▶ **VORLIEGENDER TEXT**

+ + + + +

Globalisierung und Welthandel
Die Wurzeln sind schon in den Fernhandelsbeziehungen des Altertums zu finden. Auf allen Kontinenten haben Kulturen über Land- oder Wasserwege versucht, interessante Waren aus anderen Teilen der Welt zu beziehen. Allerdings beruht gerade der frühe Fernhandel in vielen Fällen auf Einzelpersonen, die sich mit Risikobereitschaft und sicher auch mit einer Portion Abenteuerlust unter Investitionen in Transportmittel oder -tiere und in Wareneinkauf auf den Weg in ferne Märkte gemacht haben, um die erstandenen Waren zuhause gewinnbringend zu verkaufen. Dabei handelte es sich in der Regel um Artikel, die das heimische Handwerk, die Landwirtschaft oder die Rohstoffe des eigenen Landes nicht liefern konnten. Luxusartikel und besondere Waffen gehörten zu den Schwerpunkten des Fernhandelssortiments in Altertum und Mittelalter.

+ + + + +

▶ **DATENAUFLISTUNG**
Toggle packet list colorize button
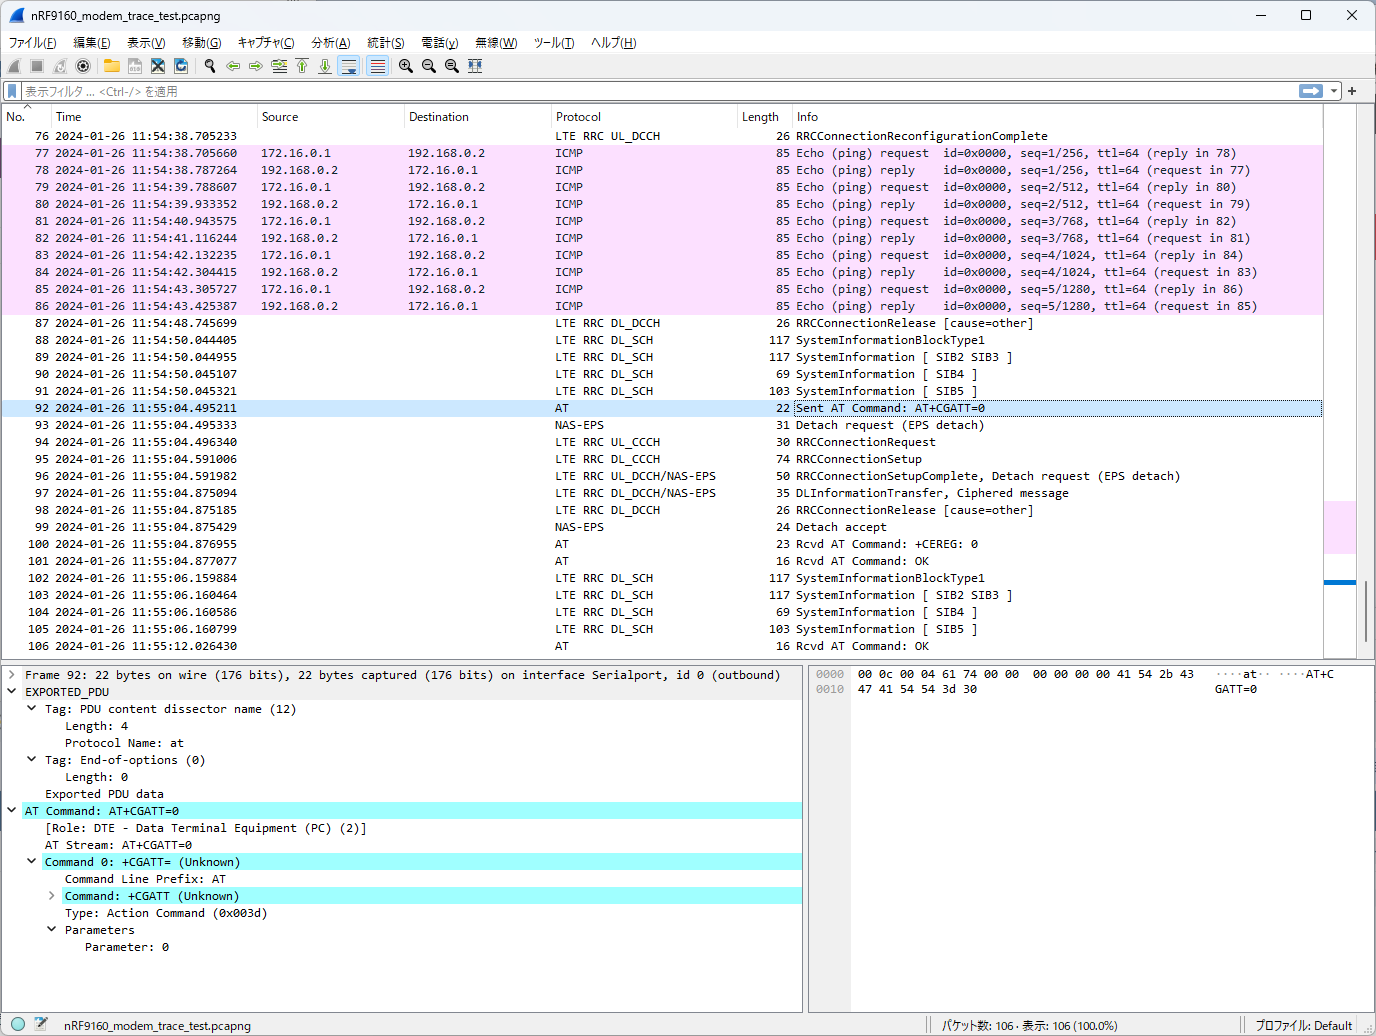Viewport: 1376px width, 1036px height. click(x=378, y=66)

+ + + + +

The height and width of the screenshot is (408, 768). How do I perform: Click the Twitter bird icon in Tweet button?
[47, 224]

+ + + + +

▶ **AUSZUFÜHRENDE AUFGABEN**
1: Nenne bitte alle Bereiche, die laut dem Text über Globalisierung und Welthandel die Artikel des Fernhandels im eigenen Land nicht liefern konnten.
2: Gib aus dem Text über Globalisierung und Welthandel alles von „Globalisierung und Welthandel“ bis hinunter zu „Altertum und Mittelalter.“ erneut wieder und benenne dabei „Kulturen“ in „Völker“ um.

▶ **ERGEBNISSE JE AUFGABE**
1: das heimische Handwerk, die Landwirtschaft, die Rohstoffe des eigenen Landes

2:
Globalisierung und Welthandel
Die Wurzeln sind schon in den Fernhandelsbeziehungen des Altertums zu finden. Auf allen Kontinenten haben Völker über Land- oder Wasserwege versucht, interessante Waren aus anderen Teilen der Welt zu beziehen. Allerdings beruht gerade der frühe Fernhandel in vielen Fällen auf Einzelpersonen, die sich mit Risikobereitschaft und sicher auch mit einer Portion Abenteuerlust unter Investitionen in Transportmittel oder -tiere und in Wareneinkauf auf den Weg in ferne Märkte gemacht haben, um die erstandenen Waren zuhause gewinnbringend zu verkaufen. Dabei handelte es sich in der Regel um Artikel, die das heimische Handwerk, die Landwirtschaft oder die Rohstoffe des eigenen Landes nicht liefern konnten. Luxusartikel und besondere Waffen gehörten zu den Schwerpunkten des Fernhandelssortiments in Altertum und Mittelalter.